Brisbane became the second Australian city to break the $1 million median house price barrier, up 1.9 per cent; Adelaide rose by the same amount and Perth rose 2.4 per cent.
Price growth in Canberra, Hobart and Darwin also increased by 1 per cent, 1.2 per cent and 1.9 per cent respectively.
The increases in house prices are occurring simultaneously with the resurgence of inflation, dashing hopes that the Central Bank will reduce interest rates again.
Economists and bond traders are increasingly predicting that the central bank may even raise interest rates next year.
“You’d have to argue that Sydney’s affordability and serviceability challenges will come to the fore here, possibly creating a natural ceiling on how high prices can get,” Mr Lawless said.
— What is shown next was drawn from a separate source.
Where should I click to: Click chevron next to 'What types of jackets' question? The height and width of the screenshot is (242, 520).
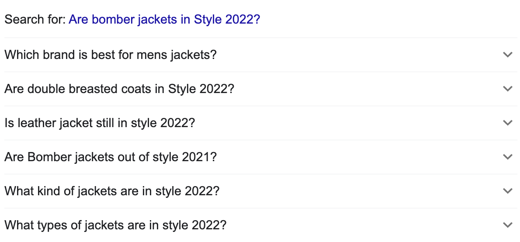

“This may be the first sign that markets are starting to respond to the renewed recognition that interest rates will not fall further for at least the next six months.”
The effect of the 75 basis point cash rate cut since February has already begun to wear off.
Mr Lawless calculated that the cuts increased the borrowing capacity of an average-income household by $55,000, but home values have increased by $60,000 since then.
The outlook for tenants continues to be that affordability is increasingly deteriorating.
Rents are rising in all capital cities; the national rent index has increased by five percent in the last 12 months; This is the highest annual growth rate in a year.
“This is absolutely bad news for tenants and comes at a time when vacancy rates are near record lows around 1.5 per cent,” Mr Lawless said.
Australia faces an ongoing supply gap and feasibility restrictions on developers are hindering government policies to increase social and affordable housing stocks and build-to-rent stocks.
Demand is expected to soften somewhat as immigration levels normalize and tenants form increasingly larger households or stay in the family home longer to adjust to higher rents.